Everyone deserves people to care about them.  The financial industry has officially tired of ripping customers off by consenting that their account representatives should act as fiduciaries for their clients, putting their clients' interests above their own and their company's.  Tell that to the company that used to manage Ann's money, who, when Ann wanted to establish a college fund for her granddaughter, put her into a fund with a 5% load, which meant that the company collected a fee, when they could have just as easily chosen a no-load fund, which would have been a better deal for their client, but not for them.  They're just doing their job, ripping off the unknowing and then seeking to defend it when the knowledgeable husband calls them on it.  I’m still pissed, I notice.
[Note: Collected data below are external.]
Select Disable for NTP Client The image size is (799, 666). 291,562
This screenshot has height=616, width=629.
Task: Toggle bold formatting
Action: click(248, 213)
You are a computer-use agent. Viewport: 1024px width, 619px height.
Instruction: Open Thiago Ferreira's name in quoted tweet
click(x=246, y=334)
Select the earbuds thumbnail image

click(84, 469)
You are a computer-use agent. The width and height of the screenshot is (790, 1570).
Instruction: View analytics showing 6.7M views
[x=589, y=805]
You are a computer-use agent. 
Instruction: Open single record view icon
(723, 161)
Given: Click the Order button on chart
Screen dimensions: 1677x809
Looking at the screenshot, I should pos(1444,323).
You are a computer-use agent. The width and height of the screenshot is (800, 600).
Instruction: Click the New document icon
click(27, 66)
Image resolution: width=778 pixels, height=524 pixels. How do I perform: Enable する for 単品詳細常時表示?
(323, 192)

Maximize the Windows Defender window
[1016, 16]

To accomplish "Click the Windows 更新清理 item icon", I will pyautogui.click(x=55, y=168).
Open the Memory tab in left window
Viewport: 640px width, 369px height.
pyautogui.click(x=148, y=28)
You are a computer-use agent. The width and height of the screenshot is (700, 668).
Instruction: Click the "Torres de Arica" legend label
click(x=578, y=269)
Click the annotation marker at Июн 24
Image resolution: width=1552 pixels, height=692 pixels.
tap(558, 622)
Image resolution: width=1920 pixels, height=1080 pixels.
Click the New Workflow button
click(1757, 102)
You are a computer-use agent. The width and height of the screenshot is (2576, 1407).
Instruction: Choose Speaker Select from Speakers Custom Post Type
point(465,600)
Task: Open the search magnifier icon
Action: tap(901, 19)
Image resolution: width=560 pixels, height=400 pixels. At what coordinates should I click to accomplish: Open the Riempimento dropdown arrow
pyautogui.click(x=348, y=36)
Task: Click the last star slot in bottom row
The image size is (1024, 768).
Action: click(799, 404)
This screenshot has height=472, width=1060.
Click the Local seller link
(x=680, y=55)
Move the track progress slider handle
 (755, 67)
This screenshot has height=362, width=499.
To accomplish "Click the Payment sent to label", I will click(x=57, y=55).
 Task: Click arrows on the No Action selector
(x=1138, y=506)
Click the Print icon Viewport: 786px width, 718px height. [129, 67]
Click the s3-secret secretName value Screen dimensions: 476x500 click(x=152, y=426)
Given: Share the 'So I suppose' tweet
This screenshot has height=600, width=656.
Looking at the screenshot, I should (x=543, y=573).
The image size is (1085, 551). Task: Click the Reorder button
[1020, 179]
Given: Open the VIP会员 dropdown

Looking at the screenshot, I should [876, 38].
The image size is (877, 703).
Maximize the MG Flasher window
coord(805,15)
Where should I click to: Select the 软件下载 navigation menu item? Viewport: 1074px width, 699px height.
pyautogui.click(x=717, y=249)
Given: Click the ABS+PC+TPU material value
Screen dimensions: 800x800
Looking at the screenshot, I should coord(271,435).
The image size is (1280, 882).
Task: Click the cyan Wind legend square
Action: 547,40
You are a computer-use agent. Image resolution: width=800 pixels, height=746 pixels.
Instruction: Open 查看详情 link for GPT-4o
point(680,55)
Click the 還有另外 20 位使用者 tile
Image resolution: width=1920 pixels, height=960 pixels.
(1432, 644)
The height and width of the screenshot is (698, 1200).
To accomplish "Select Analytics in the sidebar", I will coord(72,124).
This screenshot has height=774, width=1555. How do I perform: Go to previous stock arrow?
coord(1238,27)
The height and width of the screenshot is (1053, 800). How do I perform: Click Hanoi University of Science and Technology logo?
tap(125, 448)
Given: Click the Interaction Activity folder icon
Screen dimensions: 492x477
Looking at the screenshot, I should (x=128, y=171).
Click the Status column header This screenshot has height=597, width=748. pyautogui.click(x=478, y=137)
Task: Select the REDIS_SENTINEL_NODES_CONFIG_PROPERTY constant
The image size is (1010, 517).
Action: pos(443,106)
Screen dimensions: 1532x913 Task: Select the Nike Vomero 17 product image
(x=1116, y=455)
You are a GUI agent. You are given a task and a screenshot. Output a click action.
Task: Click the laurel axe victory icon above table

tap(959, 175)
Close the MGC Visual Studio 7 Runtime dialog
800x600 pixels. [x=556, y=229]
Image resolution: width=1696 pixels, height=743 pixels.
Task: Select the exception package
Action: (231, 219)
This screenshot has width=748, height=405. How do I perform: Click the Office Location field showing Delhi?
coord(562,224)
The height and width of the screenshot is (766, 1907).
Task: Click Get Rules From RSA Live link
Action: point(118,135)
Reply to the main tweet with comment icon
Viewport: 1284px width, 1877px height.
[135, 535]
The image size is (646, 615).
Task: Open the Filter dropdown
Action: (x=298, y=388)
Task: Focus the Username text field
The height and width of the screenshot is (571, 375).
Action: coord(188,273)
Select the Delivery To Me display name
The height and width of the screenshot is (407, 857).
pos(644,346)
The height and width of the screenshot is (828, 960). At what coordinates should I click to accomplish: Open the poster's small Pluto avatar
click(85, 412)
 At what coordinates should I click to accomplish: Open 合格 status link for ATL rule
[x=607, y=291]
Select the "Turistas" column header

But in medicine, where the stakes are high and the connection is intimate, caring, really caring, should be high on the list.  I remember when my pediatrician friend Bob Shimuzu retired, he said he found that now he could relax.  I asked him what had made him not relax when he was in practice.  Worrying about the kids, he said.  I admired that.  Old school.

Think any of those I discussed here worry about me?  Not really, but I guess there’s nothing really to worry about.  Not that I want them to.  But Lululemon didn't win me as a friend, I'm now real disappointed in my dentist who I have always liked and relied on, and I'll relent on my family therapist – he just can't keep a damn schedule, I guess, and it was my fault for relying on him for that.  Nobody bats a thousand.  My ophthalmologist?  Failure, man, failure.

We all need to have people that care about us, but I really don't want to be a burden on anyone.  If they care for me enough to want to do things and it makes them happy when they do – that's the way I felt about Ann – then fine.  But that's all I want, something that works for them.  And not too much.  And, I don't want someone who knows how to show empathy – I want a real friend.  Take that fake stuff and send it out to some clothing store in Walnut Creek.  Act as though you’re empathetic, gin it up.  Not for me, I think.

But what caregivers, like Ann had?  These wonderful professionals that we relied on and whom we made friends with – some of them.  I can accept their caring, they're being paid for it, take it for what it is.  But sometimes, of course, it becomes real.  I'm going to go out to lunch with Ann's chief caregiver, Lai, pretty soon, and it's been over 2 ½ years since Ann died.  My admiration for her is immense.  She was there a lot, and I guess we all got to like each other, and to admire.

It's not an easy subject, but I guess appropriateness and honesty are the hallmarks.  I guess.  I guess there are others, too.